Chrissy Jackson with her five children, Jody, Charity, Richard, Tina and Jason (left to right)
Jackson enrolled in PEL, the Eckerd College Program for Experienced Learners, a night-class and weekends bachelor’s degree program geared toward older students with careers. She was among the final years of PEL students to graduate, as the program was discontinued beginning in 2016, the year she graduated with a degree in organizational studies.
She didn’t stop there. Now at 72, she is a recent master’s graduate and is working on coursework for a doctorate in business administration. She recently spoke at the Commencement for Western Governors University, where her daughter, Jody, and granddaughter Asya were also receiving master’s degrees.
“Education has broadened my horizons,” Jackson says. “I have learned a lot more theory about why things are done the way they’re done. I think it has enhanced my critical skills in terms of solving problems and thinking through situations.”
Jackson says her experience with PEL was the springboard to her love of higher education. She has remained involved with Eckerd and with ASPEC, where she currently serves as the elected president of the organization. She believes she and her fellow PEL students had an enhanced ability to see the big picture of how classes would benefit, and be applicable to, their lives.
“The camaraderie that’s developed in the classes in PEL is no different from the camaraderie that the undergraduate students develop now,” she says. “The maturity that came with us as a PEL student just made all the difference in the world.”
She graduated with a 4.0, even after choosing to take a particularly difficult residential student course—an introductory Arabic class—with a friend in PEL for fun. She now calls Professor Qays Majeed her favorite teacher during her time at Eckerd, recalling how they would open class by singing the Arabic alphabet song.

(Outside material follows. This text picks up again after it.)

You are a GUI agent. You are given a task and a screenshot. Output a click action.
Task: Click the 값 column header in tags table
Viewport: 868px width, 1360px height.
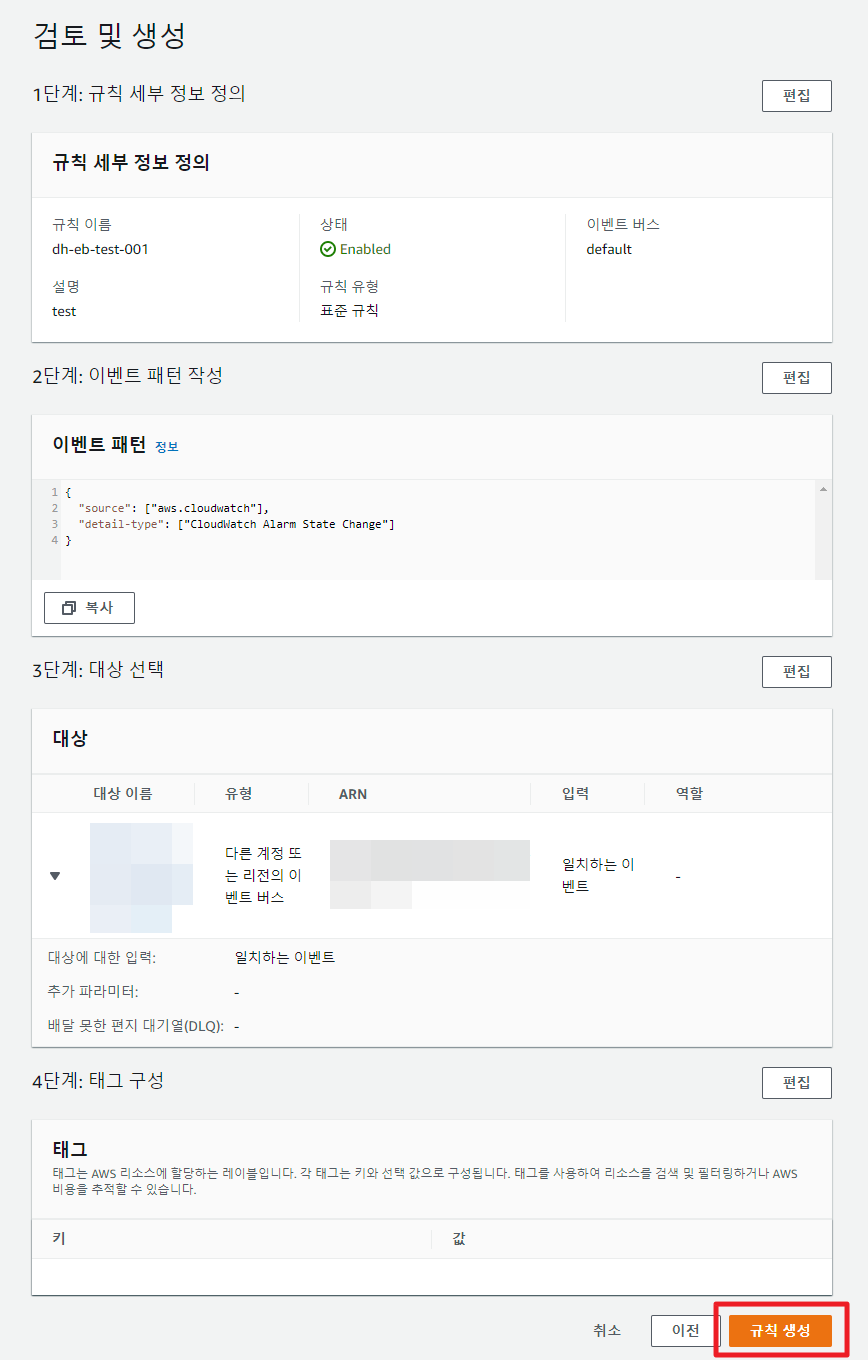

“It was a real eye-opening experience for me—hey, I can really learn something this hard at this age and do well,” she says.
Even prior to her experiences in the world of formal education, Jackson was no stranger to learning or teaching. During her long career in property management for manufactured home communities, she wrote monthly articles for five trade magazines, wrote 39 property management handbooks, and has revised the accreditation textbook and course for the community manager designation.
She also was familiar with paving her own path, not as the oldest student but as a member of the first generation of women to advance in the corporate world.
“At the time, the culture for women, especially for women who were beginning to break the glass ceiling, was very intimidating,” she says, remembering a time when she attended a corporate meeting as a vice president on the executive floor and had to go down three floors to find a women’s bathroom. Once her division began to generate $21 million in profit annually, she says, attitudes began to change.
While she never let her lack of higher education hold her back, Jackson says she is proud to be an example now for her five children, 23 grandchildren, and 14 (and counting) great-grandchildren.
“I want to show my children and my grandchildren that higher education will benefit them,” she says. Many of her children have recently gone on to obtain their master’s degrees. “While it’s never too late to get an education, doing it sooner makes a big difference.”